正常组大鼠神经元线粒体结构基本完整，嵴排列规则，基质密度正常，粗面内质网排列整齐，膜表面分布大量核糖体。模型组：电镜下超微形态变异较明显，细胞体肿胀变性，线粒体存在不同水平的肿胀、线粒体膜、嵴产生溶解和断裂现象，线粒基质分布不匀、电子密度下降，严重者呈现融合消散征象；粗面内质网的数量减少，并出现不规则扩张、折叠、断裂、盘曲、细胞空化，膜结构明显破损。中药组和西药组下丘脑神经元结构接近正常状态，细胞核内异染色质增加程度较轻，核边缘光滑，核周间隙较为正常；较少数线粒体形态轻度肿胀，基质分布较均匀，电子密度略增加；粗面内质网和高尔基体正常，与模型组比，神经元受损程度明显减轻。如图1。

图1 电镜下各组大鼠神经元结构

4 讨论

目前，已有较多的国内外文献报道神经系统可塑性变化与应激反应关系密切，且以往文献对应激后中枢神经可塑性变化的研究大多集中在大鼠海马与额前皮质两部位，电镜下观察可见：大鼠接受应激刺激后，额前皮质区突触前膜的突触囊泡密度和突触后膜的致密物厚度均会降低，出现异常的突触超微形态结构[2]；慢性应激性抑郁可导致大鼠海马CA1区神经元突触可塑性发生改变[3-4]，证实了慢性应激的确可以造成中枢神经系统产生可塑性变化。下丘脑作为中枢神经系统中调节内脏活动的高级中枢，下丘脑可塑性与应激的关系也已得到了的证明：光镜下，与对照组比较，慢性应激大鼠下丘脑神经细胞间隙减少，空泡减少，排列略紊乱，细胞质染色加深，核增大、色深[6]。可见，慢性应激使大鼠下丘脑一般结构发生了变化，但其超微结构变化相关研究尚未见报道，严重制约了深入研究下丘脑神经可塑性在抑郁症发生发展过程中的作用机制。

鉴于此，本实验在前期工作基础上，进一步探讨中药复方加味温胆汤对慢性应激模型大鼠下丘脑神经元超微结构的影响。

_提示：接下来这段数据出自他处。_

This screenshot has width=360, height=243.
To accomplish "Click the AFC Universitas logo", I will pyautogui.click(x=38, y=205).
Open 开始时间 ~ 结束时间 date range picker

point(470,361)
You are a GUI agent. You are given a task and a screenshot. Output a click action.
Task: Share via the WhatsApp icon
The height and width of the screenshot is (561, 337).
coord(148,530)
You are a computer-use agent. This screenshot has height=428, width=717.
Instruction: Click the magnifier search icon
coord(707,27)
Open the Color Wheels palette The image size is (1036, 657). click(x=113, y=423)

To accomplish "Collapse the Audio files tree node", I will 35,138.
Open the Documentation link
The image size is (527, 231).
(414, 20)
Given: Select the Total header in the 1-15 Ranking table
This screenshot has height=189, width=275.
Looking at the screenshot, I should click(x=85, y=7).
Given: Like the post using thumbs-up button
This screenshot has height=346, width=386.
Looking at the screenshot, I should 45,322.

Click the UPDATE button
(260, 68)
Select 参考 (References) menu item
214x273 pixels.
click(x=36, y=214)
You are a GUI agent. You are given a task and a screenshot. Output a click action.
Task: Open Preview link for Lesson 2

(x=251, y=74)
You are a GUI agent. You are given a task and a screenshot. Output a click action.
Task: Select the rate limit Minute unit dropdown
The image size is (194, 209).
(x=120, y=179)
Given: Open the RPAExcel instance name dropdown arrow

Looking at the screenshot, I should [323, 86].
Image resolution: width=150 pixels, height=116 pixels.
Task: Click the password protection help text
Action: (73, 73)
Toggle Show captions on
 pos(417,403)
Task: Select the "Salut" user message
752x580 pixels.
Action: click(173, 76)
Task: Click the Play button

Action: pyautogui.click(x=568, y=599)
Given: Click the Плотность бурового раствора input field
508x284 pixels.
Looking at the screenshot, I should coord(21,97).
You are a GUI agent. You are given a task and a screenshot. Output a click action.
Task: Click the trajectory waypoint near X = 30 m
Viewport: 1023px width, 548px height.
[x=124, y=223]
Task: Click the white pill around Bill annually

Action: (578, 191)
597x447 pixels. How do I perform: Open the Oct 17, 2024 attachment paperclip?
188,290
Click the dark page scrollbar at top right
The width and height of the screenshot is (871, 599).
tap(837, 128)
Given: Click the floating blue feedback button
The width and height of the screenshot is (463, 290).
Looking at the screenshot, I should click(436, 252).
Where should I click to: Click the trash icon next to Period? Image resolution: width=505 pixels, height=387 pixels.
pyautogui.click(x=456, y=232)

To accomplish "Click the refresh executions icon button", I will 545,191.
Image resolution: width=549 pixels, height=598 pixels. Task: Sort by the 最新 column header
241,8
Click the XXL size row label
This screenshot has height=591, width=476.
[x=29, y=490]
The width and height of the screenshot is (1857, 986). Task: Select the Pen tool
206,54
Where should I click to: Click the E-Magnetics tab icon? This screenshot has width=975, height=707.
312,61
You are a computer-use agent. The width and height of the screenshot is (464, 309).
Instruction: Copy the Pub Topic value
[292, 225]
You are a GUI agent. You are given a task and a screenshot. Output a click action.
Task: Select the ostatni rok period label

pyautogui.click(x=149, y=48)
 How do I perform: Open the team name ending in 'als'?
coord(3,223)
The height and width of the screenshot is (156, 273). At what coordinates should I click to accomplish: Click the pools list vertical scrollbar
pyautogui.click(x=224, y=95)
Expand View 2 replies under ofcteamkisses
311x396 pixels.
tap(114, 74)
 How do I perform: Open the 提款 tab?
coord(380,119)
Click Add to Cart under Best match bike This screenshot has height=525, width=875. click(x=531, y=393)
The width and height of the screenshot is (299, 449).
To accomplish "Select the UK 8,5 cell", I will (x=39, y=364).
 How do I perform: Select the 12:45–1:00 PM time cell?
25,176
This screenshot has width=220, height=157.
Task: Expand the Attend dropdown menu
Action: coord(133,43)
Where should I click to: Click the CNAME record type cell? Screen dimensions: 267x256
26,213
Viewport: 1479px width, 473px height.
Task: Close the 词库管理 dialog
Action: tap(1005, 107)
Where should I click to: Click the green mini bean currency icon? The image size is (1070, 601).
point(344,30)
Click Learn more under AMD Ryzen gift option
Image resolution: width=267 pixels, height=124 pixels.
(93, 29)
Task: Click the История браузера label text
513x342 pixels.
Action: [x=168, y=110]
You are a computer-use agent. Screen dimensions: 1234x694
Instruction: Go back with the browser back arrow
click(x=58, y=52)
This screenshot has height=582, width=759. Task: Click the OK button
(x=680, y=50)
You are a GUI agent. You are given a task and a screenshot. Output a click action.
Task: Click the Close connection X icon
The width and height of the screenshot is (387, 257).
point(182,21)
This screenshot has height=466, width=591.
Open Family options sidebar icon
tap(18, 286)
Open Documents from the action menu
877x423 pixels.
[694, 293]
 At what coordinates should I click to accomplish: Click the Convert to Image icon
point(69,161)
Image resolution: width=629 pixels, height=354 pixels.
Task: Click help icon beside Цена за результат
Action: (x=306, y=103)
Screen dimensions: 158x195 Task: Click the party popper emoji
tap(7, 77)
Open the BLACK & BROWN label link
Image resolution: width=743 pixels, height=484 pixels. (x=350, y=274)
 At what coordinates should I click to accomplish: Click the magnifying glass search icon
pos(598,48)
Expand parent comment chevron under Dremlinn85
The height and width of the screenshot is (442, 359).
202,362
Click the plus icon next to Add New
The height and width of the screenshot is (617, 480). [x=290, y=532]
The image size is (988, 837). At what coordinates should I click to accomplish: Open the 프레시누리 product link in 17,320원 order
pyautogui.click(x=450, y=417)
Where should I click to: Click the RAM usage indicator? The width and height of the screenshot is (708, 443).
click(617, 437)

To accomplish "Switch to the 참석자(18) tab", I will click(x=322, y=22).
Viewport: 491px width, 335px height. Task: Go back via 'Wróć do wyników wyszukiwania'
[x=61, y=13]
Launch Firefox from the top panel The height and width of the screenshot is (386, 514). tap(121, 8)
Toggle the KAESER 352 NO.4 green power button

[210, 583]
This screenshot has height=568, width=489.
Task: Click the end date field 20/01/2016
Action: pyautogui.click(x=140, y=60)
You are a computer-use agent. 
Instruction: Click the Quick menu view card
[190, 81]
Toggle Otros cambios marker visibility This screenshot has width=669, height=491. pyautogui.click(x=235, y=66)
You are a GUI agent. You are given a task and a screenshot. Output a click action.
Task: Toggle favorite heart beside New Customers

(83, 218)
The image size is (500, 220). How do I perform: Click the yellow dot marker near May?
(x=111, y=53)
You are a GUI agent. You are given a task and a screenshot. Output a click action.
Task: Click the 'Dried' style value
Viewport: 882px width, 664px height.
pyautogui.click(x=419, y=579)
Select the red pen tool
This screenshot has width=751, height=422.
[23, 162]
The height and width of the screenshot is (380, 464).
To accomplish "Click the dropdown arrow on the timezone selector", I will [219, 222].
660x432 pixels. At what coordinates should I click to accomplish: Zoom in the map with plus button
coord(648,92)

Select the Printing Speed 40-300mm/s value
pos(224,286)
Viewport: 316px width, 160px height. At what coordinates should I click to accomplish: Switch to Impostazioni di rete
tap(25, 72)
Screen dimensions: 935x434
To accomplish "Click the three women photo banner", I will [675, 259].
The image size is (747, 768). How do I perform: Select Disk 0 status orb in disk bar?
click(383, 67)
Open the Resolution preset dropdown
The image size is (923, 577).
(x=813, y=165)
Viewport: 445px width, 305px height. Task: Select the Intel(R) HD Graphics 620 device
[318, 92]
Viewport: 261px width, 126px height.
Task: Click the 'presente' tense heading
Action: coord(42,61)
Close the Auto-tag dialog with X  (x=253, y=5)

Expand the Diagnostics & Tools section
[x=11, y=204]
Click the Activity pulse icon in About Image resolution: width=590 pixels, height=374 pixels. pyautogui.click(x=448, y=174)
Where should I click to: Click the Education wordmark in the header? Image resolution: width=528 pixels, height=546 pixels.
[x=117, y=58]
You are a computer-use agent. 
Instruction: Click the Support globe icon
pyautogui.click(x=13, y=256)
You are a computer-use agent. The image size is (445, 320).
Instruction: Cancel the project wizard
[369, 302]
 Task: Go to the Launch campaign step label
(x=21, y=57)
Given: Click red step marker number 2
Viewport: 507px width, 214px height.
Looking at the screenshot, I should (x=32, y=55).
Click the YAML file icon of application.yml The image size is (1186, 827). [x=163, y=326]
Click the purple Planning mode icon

行为学表明：造模3周后，与正常组对照，体质量增长数和旷场试验得分上，模型、西药和中药组具有显著统计学差异(P<0.01)，而模型、西药和中药组之间得分无统计学差异(P>0.05)，说明抑郁模型制备成功；给药4周后，与正常组比较，模型组大鼠的体质量增长数、旷场实验得分显著下降(P<0.01)，与模型组比较，中药组和西药组大鼠体质量增长数、旷场实验得分显著增加(P<0.01)。透射电镜结果显示：与正常组比较，模型组大鼠电镜下下丘脑神经元严重受损，超微形态结构发生显著改变；与模型组比较，中药组和西药组的线粒体、粗面内质网虽然受损，但下丘脑神经元受损程度总体比模型组显著减轻，说明慢性应激可以导致大鼠下丘脑组织线粒体、内质网、糖原颗粒的损伤，使部分细胞出现凋亡改变，这从形态学上证明了慢性应激可诱导大鼠出现下丘脑神经元超微结构改变，加味温胆汤可能是通过减轻抑郁模型大鼠下丘脑神经元超微结构损害而改善抑郁样行为。